• **Description of the task**:
Please copy out every line in the entries that includes the word "number".

═════ Input data ═════

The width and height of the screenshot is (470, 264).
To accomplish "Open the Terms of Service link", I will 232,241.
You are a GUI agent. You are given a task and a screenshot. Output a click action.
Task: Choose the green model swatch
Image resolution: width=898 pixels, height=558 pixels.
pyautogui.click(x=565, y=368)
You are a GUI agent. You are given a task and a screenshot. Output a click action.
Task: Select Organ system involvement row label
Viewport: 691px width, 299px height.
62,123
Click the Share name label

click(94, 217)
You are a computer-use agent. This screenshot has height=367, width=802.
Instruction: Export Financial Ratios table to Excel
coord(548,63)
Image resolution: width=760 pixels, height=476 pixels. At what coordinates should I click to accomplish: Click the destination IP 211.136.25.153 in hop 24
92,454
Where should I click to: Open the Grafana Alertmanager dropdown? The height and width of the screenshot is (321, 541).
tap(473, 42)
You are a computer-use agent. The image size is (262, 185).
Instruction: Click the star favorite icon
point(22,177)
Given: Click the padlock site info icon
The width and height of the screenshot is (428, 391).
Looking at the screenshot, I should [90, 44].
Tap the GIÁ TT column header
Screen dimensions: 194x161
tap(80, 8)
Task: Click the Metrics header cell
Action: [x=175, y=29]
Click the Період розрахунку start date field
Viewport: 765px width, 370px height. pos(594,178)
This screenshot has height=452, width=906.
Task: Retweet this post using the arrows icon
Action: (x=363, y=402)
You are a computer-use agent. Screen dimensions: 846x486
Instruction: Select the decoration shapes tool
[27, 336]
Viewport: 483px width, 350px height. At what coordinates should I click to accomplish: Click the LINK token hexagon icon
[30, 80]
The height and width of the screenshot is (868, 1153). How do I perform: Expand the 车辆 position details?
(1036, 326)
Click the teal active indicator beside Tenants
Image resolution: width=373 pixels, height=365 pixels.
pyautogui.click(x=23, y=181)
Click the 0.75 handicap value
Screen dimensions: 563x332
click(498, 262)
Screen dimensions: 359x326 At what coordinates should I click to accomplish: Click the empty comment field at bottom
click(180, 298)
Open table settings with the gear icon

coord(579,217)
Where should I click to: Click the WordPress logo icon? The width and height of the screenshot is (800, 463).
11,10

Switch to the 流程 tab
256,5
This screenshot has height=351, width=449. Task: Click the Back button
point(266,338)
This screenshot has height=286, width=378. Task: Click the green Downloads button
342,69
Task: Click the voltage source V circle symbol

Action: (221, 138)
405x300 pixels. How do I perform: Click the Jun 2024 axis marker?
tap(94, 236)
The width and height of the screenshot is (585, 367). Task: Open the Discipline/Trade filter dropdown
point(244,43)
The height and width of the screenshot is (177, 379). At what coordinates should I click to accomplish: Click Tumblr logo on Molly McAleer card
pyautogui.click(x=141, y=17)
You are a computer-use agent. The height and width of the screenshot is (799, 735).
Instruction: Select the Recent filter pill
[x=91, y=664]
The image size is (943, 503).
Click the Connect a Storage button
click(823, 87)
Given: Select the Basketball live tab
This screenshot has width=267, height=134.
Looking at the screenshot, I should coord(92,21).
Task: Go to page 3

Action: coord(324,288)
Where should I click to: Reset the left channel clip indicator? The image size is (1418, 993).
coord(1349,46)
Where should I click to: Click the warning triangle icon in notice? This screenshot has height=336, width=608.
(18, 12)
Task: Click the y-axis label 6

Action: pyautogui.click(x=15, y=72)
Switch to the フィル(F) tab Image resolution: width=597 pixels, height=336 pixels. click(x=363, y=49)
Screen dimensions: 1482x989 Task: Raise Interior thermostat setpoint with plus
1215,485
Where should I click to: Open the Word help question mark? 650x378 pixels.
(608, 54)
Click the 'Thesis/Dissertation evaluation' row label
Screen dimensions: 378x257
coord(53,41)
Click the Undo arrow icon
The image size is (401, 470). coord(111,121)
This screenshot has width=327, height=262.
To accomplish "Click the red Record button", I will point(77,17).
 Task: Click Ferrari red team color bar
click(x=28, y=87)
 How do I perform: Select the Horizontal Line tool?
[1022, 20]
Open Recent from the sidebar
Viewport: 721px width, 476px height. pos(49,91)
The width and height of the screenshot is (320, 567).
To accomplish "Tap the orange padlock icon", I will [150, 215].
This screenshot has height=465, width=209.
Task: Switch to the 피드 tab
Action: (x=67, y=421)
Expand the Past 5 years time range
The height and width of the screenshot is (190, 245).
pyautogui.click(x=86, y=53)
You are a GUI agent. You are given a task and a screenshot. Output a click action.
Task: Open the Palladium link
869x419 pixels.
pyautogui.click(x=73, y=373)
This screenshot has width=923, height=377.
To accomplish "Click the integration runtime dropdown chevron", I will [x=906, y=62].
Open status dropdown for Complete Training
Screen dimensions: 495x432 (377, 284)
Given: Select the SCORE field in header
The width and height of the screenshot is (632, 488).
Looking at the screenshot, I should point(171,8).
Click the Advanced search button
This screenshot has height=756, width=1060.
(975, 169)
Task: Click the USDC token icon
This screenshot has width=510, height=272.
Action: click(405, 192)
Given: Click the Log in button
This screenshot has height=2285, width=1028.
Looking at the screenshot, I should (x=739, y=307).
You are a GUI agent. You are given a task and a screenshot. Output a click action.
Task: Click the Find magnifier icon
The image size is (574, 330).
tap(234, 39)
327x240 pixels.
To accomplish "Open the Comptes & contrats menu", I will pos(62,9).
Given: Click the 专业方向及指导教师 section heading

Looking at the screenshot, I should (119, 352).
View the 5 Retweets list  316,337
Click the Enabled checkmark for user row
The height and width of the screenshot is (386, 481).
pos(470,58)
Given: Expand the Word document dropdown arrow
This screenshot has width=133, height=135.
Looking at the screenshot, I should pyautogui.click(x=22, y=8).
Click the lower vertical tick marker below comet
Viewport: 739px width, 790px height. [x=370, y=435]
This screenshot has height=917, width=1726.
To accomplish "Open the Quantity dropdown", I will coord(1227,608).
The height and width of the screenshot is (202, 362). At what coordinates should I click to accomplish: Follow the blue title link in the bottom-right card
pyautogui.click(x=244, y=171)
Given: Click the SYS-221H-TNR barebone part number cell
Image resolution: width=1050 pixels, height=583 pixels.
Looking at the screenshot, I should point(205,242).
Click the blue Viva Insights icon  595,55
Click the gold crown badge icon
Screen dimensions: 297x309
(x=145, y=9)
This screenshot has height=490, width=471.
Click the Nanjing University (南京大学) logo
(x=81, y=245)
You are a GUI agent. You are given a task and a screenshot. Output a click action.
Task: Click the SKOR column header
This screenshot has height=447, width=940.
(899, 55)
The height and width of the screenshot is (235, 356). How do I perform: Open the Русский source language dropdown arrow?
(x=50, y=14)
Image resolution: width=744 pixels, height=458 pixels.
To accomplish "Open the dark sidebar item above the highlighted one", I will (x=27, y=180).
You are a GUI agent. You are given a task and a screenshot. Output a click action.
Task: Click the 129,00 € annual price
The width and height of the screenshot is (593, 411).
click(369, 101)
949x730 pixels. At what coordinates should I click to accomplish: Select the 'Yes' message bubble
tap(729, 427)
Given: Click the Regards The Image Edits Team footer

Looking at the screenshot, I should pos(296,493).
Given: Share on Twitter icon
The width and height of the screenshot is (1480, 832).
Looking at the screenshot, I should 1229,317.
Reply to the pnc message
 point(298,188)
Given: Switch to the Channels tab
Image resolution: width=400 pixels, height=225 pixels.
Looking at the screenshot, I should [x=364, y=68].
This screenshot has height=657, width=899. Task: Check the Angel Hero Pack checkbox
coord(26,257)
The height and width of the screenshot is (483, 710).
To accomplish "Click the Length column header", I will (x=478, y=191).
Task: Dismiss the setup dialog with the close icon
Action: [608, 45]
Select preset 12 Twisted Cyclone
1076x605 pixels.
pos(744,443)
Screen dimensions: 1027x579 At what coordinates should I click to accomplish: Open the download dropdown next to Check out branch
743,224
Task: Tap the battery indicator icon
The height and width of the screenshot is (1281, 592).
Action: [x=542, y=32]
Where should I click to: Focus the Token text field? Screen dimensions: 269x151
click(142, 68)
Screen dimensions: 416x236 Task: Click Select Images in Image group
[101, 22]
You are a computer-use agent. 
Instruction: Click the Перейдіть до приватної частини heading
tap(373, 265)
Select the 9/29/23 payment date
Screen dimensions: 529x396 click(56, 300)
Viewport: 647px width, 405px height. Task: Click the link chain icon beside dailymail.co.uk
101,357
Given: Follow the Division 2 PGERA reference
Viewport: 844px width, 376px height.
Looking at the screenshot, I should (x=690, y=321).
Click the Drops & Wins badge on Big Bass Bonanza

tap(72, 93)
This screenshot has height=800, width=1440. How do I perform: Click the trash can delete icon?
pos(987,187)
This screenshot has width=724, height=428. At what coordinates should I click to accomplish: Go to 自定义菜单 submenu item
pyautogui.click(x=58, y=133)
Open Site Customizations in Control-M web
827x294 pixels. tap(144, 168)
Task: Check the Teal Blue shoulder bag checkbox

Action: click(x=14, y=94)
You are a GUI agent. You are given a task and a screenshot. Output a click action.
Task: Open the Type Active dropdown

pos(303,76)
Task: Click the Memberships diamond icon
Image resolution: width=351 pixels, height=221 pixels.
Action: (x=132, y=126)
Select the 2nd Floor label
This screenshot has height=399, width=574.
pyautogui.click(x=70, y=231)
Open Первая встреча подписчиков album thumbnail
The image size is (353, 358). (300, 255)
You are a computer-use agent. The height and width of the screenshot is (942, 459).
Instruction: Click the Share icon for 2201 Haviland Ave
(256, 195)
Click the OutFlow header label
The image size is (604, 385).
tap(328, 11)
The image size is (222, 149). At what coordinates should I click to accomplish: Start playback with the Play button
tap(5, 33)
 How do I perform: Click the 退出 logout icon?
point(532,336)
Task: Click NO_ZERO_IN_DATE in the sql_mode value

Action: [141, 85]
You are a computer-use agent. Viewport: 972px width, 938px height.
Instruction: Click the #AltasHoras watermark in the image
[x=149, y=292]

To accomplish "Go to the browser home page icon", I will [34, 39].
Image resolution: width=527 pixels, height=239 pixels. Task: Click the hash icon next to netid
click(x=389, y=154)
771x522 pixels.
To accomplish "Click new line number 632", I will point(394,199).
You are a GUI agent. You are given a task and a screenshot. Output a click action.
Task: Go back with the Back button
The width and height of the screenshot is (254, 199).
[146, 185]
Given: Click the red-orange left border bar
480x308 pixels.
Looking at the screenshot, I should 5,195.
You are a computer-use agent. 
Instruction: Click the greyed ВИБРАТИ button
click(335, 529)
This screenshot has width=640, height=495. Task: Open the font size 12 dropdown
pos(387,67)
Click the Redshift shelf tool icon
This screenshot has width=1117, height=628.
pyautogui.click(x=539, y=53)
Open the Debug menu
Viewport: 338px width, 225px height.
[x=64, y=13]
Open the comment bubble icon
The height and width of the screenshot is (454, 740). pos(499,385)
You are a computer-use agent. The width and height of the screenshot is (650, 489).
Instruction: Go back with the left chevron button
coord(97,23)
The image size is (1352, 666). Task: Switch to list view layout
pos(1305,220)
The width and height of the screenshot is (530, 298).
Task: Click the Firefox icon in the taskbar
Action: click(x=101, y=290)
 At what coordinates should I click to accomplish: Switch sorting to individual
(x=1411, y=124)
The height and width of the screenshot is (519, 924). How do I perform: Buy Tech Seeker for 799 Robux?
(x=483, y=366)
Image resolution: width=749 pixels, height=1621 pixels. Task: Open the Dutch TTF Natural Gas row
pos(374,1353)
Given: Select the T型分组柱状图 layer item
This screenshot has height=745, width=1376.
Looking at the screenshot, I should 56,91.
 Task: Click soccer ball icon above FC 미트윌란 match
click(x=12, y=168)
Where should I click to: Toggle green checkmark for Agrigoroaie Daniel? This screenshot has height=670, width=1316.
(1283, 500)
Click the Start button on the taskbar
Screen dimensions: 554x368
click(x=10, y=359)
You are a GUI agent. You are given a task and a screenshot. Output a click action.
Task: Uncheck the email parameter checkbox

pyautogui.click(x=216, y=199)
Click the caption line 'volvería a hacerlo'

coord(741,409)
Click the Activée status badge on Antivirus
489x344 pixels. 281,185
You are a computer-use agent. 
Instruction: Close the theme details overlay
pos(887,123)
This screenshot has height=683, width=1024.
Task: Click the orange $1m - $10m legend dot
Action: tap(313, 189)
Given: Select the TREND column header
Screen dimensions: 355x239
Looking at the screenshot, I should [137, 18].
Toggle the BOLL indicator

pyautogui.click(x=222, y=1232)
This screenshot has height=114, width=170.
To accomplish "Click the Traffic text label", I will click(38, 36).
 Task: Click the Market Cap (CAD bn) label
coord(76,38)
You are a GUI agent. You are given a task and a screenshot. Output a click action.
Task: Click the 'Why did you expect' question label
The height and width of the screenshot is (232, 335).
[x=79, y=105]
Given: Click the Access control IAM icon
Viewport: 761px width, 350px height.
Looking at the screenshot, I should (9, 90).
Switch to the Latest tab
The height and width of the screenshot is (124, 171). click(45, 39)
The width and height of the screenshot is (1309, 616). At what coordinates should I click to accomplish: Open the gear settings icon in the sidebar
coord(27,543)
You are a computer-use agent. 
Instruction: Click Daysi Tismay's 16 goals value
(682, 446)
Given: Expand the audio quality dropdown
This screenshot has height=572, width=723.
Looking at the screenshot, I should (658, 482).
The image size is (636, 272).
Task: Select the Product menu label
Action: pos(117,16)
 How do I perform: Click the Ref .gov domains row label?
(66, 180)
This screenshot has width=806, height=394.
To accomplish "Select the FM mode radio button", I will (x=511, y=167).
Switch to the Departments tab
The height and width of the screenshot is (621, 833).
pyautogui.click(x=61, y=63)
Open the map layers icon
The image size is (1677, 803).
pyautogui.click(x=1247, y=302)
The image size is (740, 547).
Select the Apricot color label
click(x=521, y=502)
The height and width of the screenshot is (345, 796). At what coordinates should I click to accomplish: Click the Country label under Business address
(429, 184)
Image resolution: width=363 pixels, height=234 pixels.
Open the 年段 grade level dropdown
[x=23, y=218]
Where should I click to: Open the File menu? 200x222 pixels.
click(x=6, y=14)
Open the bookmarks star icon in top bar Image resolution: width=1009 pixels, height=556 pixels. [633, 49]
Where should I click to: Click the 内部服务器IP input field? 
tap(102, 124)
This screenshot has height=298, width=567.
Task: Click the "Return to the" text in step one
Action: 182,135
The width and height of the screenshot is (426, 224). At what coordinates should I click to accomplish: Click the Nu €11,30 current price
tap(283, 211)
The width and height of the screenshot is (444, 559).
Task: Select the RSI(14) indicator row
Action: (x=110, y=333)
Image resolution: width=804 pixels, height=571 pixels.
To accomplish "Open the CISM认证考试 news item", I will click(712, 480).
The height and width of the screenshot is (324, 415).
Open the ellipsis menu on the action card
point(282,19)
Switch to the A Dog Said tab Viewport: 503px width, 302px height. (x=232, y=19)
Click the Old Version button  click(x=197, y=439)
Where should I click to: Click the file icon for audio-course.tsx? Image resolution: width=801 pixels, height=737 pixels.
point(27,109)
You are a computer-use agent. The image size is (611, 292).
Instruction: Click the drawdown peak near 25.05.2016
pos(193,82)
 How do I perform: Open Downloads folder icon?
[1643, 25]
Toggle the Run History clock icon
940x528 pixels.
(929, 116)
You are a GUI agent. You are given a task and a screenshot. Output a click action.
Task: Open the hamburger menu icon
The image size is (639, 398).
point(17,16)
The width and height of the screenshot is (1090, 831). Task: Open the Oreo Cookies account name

═════

• **Result below**:
Given: Click the SYS-221H-TNR barebone part number cell
To accomplish "Click new line number 632", I will point(394,199).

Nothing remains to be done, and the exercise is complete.